Mandi di Laut saat Air Pasang, Gadis di Lotim Terseret Arus
LOMBOK TIMUR, iNews.id – Gadis bernama Dwi Sapta Juliarti (19) warga Telage Bagek Desa Ketapang Raya, Kecamatan Keruak, Lombok Timur (Lotim) hilang terseret arus saat mandi di laut yang tidak jauh dari rumahnya, Minggu, (30/5/2021). Korban diketahui mandi bersama adik dan enam orang temannya sejak pukul 12.15 Wita.
Personel Polsek Keruak bersama Tim SAR dan personel TNI yang dibantu warga langsung menyisir lokasi kejadian. Kapolsek Keruak Iptu Mastar mengatakan, korban ditemukan dalam kondisi meninggal dunia.
"Korban berhasil kita temukan namun sayang korban kami temukan sudah meninggal dunia," ucapnya dikutip dari portal resmi Polda NTB, Senin (31/5/2021).
Berdasarkan informasi yang diperoleh korban hingga pukul 13.00 tidak kunjung kembali ke rumah. Nenek korban pun melaporkan kejadian tersebut ke warga.
“Sekitar jam 13.00 wita, nenek korban mencari ke lokasi korban dikabarkan mandi. Namun hanya sandalnya saja yang ditemukan. Saat itu neneknya melapor ke warga sekitar,“ katanya.
Dia juga menuturkan bahwa saat korban sedang mandi, arus air laut sedang deras karena pasang. Sementara korban diketahui sejak kecil mengidap menyakit epilepsi.

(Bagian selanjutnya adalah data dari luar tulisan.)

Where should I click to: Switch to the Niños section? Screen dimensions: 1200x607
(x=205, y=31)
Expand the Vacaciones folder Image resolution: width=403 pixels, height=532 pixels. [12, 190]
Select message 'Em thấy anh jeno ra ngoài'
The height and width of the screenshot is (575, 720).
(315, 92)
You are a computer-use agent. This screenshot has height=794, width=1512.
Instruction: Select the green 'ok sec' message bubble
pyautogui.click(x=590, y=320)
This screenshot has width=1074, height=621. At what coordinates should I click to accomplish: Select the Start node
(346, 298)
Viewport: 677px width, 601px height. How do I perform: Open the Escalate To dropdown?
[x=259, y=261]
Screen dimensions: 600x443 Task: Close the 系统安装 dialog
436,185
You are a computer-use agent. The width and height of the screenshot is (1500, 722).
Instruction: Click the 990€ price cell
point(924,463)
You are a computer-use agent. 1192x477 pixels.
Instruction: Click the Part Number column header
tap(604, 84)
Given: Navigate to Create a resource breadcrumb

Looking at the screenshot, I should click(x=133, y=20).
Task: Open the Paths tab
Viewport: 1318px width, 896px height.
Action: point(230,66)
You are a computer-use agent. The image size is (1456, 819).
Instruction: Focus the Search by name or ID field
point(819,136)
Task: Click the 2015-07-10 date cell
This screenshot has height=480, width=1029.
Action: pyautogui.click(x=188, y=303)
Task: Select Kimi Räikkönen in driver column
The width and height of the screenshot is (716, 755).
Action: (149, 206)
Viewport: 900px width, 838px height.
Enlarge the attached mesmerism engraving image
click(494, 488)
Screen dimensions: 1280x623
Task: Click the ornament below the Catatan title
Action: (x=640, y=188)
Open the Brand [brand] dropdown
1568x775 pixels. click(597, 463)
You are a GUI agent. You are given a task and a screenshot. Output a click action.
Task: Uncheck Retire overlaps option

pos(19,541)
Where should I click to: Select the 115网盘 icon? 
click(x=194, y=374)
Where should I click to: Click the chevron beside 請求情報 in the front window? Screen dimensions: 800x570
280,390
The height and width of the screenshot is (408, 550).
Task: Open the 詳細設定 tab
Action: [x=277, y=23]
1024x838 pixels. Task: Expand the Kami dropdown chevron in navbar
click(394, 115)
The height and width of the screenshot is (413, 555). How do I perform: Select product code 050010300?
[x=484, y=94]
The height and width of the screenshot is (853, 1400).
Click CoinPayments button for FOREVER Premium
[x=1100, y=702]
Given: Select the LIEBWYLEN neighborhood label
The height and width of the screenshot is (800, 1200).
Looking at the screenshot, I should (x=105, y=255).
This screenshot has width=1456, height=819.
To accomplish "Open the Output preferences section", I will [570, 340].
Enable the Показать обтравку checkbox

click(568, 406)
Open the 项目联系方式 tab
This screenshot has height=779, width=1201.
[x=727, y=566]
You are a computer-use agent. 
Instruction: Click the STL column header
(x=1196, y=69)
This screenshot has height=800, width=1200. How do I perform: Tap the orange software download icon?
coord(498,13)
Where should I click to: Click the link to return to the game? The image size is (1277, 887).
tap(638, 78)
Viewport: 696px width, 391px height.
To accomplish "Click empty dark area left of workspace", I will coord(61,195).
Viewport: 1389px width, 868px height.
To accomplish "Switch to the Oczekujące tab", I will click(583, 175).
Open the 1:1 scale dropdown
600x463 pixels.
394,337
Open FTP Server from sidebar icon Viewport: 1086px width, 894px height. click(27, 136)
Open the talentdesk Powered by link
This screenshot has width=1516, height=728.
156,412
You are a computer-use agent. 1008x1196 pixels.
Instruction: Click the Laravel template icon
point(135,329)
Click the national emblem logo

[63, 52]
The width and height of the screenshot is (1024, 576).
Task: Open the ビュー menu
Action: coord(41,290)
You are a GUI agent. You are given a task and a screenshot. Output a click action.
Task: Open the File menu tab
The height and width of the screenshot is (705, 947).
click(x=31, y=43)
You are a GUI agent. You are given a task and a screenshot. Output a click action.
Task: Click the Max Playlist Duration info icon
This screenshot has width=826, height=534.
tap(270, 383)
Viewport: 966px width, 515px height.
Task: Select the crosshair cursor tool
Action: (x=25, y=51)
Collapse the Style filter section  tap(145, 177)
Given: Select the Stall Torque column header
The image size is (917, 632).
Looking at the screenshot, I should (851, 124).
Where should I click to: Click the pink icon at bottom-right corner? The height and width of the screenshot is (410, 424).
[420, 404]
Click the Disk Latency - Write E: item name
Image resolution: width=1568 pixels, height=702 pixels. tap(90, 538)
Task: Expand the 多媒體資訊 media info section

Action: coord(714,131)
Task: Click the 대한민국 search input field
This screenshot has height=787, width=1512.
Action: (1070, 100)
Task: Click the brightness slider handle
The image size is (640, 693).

“Pada saat mandi korban menyelam dan lama tidak muncul kepermukaan sehingga teman-temannya pulang karena dikira sudah naik dan tidak satupun temannya yang mengetahui korban tenggelam dan terseret arus,“ tuturnya.
Pihak Kepolisian bersama Tim SAR dan personel TNI melakukan upaya pencarian korban dibantu dengan warga setempat. Setelah melakukan upaya pencarian selama sekitar 4 jam, korban ditemukan meninggal dunia dalam kondisi telungkup tidak jauh dari lokasi korban mandi sekitar pukul 17.00 wita.
“Kebetulan saya yang pertama kali melihat korban mengapung dengan posisi kaki di atas pada kedalaman sekitar dada orang dewasa. Jaraknya sekitar 50 meter dari bibir pantai,“ ujar komandan Regu Penyelamatan Dinas Pemadam Kebakaran dan Penyelamatan Kabupaten Lombok Timur, Abdul Aziz.
Selama pencarian, lanjutnya, tim dibantu warga sekitar dan dari unsur TNI/Polri serta Tim Reaksi Cepat (TRC) BPBD Lotim berbagi zona, ada yang mengambil haluan kiri dan kanan.
“Kami bersama rekan dari TRC BPBD Lotim melakukan penyisiran mengambil haluan kiri dan alhamdulillah berhasil menemukan korban,“ katanya.
Dijelaskannya, korban langsung dievakuasi menuju rumah duka karena pihak keluarga menolak untuk dibawa ke Puskesmas untuk proses autopsi.